__WHAT TO WORK ON__. The records underneath are to be repeated exactly, with the pictures left out.

───── AVAILABLE DATA ─────

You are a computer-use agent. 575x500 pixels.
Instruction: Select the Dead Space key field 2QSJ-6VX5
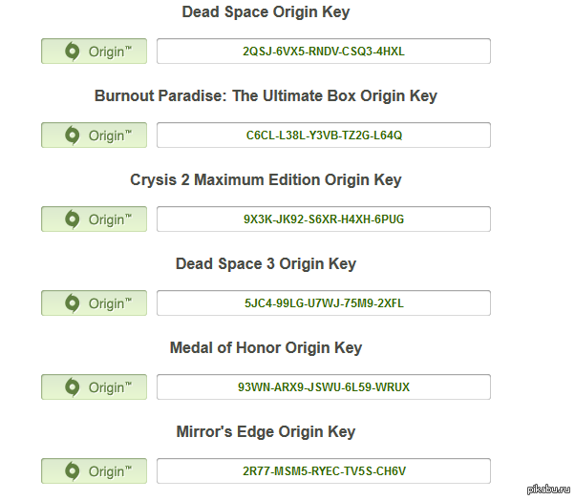pyautogui.click(x=324, y=52)
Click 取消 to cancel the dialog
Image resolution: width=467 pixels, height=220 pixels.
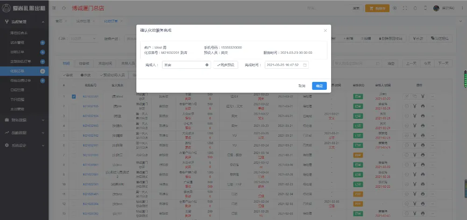click(x=302, y=86)
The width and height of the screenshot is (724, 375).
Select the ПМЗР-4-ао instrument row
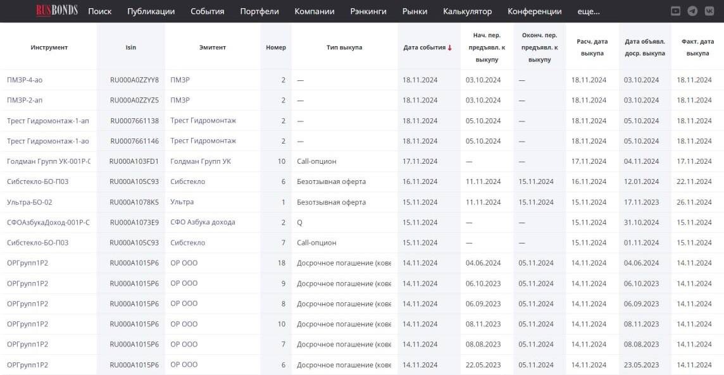[24, 80]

─────

__WORKED SOLUTION__.
You are a computer-use agent. 575x500 pixels.
Instruction: Select the Dead Space key field 2QSJ-6VX5
pyautogui.click(x=324, y=52)
Click 取消 to cancel the dialog
Image resolution: width=467 pixels, height=220 pixels.
click(x=302, y=86)
The width and height of the screenshot is (724, 375).
Select the ПМЗР-4-ао instrument row
[24, 80]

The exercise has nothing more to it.